Aktiv versus passiv: Anleger müssen nicht wählen

Die Diskussion über aktives versus passives Investieren wird bisweilen sehr heftig geführt. Warum es kein Entweder-oder, sondern eher ein Sowohl-als-auch geben sollte.

Gastbeitrag von Thomas Romig, Assenagon Asset Management

Thomas Romig: „Die Studie unseres Hauses zeigt, dass aktives Management Mehrwert bringt.“

Wer die weniger populären Segmente des Kapitalmarktes nutzen will, kommt an wirklich aktiven Strategien nicht vorbei. Bei klassischen Core-Investments, wie etwa globalen Aktien, können Anleger mit einem passiven Produkt auf einen Index wie den MSCI World einen Teil ihres Portfolios gut füllen.

Beispiele für Satelliten im Portfolio sind besicherte Anleihen (ABS), spezielle Small-Cap-Strategien für kleine- und mittelgroße Aktiengesellschaften oder Anlagen in Frontier-Märkten.

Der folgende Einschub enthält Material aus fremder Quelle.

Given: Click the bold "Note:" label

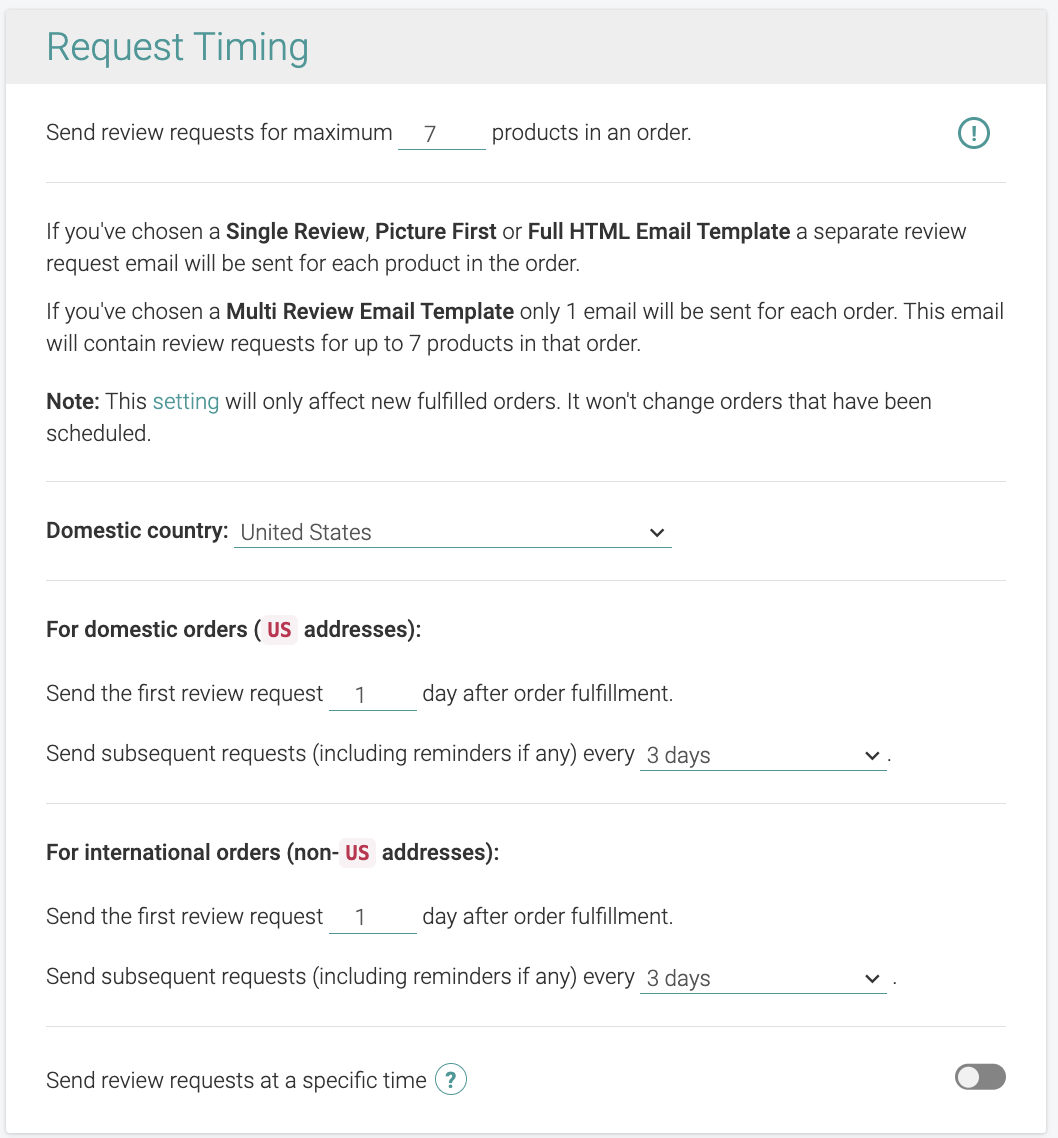Looking at the screenshot, I should click(73, 402).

Diese Strategien sind in der Regel nicht als Exchange Traded Fund (ETF) erhältlich. Wer davon profitieren will, muss auf aktives Management zurückgreifen.

Wann lohnt aktives Portfolio-Management

Um die Vorurteile gegenüber aktivem Management zu prüfen, haben wir in einer Studie untersucht, ob sich aktives Portfolio-Management auch in einem breiten Aktien-Universum lohnt.

Dazu wurden alle Investmentfonds für europäische Aktien aus den Morningstar-Kategorien „alle Unternehmensgrößen“ sowie „Standardwerte gemischt“ mit einem ETF auf den Aktienindex MSCI Europe verglichen.

Betrachtet wurden rollierende Zeitspannen von drei Jahren über einen gesamten Zeitraum von fünf Jahren. Was dem empfohlenen Anlegehorizont eines Aktieninvestors entspricht.